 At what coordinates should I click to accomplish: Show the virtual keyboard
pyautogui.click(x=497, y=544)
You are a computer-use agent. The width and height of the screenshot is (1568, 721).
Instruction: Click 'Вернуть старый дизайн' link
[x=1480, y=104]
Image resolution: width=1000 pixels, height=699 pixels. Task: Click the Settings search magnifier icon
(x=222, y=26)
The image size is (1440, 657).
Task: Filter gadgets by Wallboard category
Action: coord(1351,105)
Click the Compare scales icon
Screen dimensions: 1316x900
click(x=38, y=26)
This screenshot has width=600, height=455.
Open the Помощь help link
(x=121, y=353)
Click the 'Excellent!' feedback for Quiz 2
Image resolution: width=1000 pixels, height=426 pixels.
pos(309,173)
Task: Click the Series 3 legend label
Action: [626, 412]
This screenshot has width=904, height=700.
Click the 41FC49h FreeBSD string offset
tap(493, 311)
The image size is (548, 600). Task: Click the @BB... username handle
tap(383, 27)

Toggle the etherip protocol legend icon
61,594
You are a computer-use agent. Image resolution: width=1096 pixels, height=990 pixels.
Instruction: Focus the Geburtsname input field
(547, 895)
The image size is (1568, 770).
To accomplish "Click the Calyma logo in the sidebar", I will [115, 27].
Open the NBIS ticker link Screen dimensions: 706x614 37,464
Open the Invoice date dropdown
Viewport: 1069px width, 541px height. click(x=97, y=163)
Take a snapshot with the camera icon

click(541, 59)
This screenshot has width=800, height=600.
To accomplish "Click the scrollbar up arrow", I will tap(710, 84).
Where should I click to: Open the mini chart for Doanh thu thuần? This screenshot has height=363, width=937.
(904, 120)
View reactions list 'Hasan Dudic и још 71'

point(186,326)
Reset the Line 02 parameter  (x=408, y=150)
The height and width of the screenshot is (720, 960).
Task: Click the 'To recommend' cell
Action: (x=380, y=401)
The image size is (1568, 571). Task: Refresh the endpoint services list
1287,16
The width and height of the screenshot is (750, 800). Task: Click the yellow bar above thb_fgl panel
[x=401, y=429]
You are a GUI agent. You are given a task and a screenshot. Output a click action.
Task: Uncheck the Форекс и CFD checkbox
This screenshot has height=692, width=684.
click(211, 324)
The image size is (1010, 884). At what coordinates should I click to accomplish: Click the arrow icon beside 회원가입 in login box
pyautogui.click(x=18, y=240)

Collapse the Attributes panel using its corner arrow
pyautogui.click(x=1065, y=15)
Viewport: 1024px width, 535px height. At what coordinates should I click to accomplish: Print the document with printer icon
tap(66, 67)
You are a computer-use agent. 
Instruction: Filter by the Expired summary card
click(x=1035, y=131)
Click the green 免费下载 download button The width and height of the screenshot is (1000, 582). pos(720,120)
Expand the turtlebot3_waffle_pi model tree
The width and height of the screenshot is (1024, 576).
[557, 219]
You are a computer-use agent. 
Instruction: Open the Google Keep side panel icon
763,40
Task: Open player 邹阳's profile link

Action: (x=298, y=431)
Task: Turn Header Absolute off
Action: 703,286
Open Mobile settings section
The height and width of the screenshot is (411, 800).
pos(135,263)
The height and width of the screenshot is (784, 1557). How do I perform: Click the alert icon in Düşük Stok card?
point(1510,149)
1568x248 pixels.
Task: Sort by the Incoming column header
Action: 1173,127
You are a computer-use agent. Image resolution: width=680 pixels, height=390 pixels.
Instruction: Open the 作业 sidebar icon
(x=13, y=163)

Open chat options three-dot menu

What you have to do:
Each of the lines above should be printed again precisely as it reads.

Answer space:
 At what coordinates should I click to accomplish: Show the virtual keyboard
pyautogui.click(x=497, y=544)
You are a computer-use agent. The width and height of the screenshot is (1568, 721).
Instruction: Click 'Вернуть старый дизайн' link
[x=1480, y=104]
Image resolution: width=1000 pixels, height=699 pixels. Task: Click the Settings search magnifier icon
(x=222, y=26)
The image size is (1440, 657).
Task: Filter gadgets by Wallboard category
Action: coord(1351,105)
Click the Compare scales icon
Screen dimensions: 1316x900
click(x=38, y=26)
This screenshot has width=600, height=455.
Open the Помощь help link
(x=121, y=353)
Click the 'Excellent!' feedback for Quiz 2
Image resolution: width=1000 pixels, height=426 pixels.
pos(309,173)
Task: Click the Series 3 legend label
Action: [626, 412]
This screenshot has width=904, height=700.
Click the 41FC49h FreeBSD string offset
tap(493, 311)
The image size is (548, 600). Task: Click the @BB... username handle
tap(383, 27)

Toggle the etherip protocol legend icon
61,594
You are a computer-use agent. Image resolution: width=1096 pixels, height=990 pixels.
Instruction: Focus the Geburtsname input field
(547, 895)
The image size is (1568, 770).
To accomplish "Click the Calyma logo in the sidebar", I will [115, 27].
Open the NBIS ticker link Screen dimensions: 706x614 37,464
Open the Invoice date dropdown
Viewport: 1069px width, 541px height. click(x=97, y=163)
Take a snapshot with the camera icon

click(541, 59)
This screenshot has width=800, height=600.
To accomplish "Click the scrollbar up arrow", I will tap(710, 84).
Where should I click to: Open the mini chart for Doanh thu thuần? This screenshot has height=363, width=937.
(904, 120)
View reactions list 'Hasan Dudic и још 71'

point(186,326)
Reset the Line 02 parameter  (x=408, y=150)
The height and width of the screenshot is (720, 960).
Task: Click the 'To recommend' cell
Action: (x=380, y=401)
The image size is (1568, 571). Task: Refresh the endpoint services list
1287,16
The width and height of the screenshot is (750, 800). Task: Click the yellow bar above thb_fgl panel
[x=401, y=429]
You are a GUI agent. You are given a task and a screenshot. Output a click action.
Task: Uncheck the Форекс и CFD checkbox
This screenshot has height=692, width=684.
click(211, 324)
The image size is (1010, 884). At what coordinates should I click to accomplish: Click the arrow icon beside 회원가입 in login box
pyautogui.click(x=18, y=240)

Collapse the Attributes panel using its corner arrow
pyautogui.click(x=1065, y=15)
Viewport: 1024px width, 535px height. At what coordinates should I click to accomplish: Print the document with printer icon
tap(66, 67)
You are a computer-use agent. 
Instruction: Filter by the Expired summary card
click(x=1035, y=131)
Click the green 免费下载 download button The width and height of the screenshot is (1000, 582). pos(720,120)
Expand the turtlebot3_waffle_pi model tree
The width and height of the screenshot is (1024, 576).
[557, 219]
You are a computer-use agent. 
Instruction: Open the Google Keep side panel icon
763,40
Task: Open player 邹阳's profile link

Action: (x=298, y=431)
Task: Turn Header Absolute off
Action: 703,286
Open Mobile settings section
The height and width of the screenshot is (411, 800).
pos(135,263)
The height and width of the screenshot is (784, 1557). How do I perform: Click the alert icon in Düşük Stok card?
point(1510,149)
1568x248 pixels.
Task: Sort by the Incoming column header
Action: 1173,127
You are a computer-use agent. Image resolution: width=680 pixels, height=390 pixels.
Instruction: Open the 作业 sidebar icon
(x=13, y=163)

Open chat options three-dot menu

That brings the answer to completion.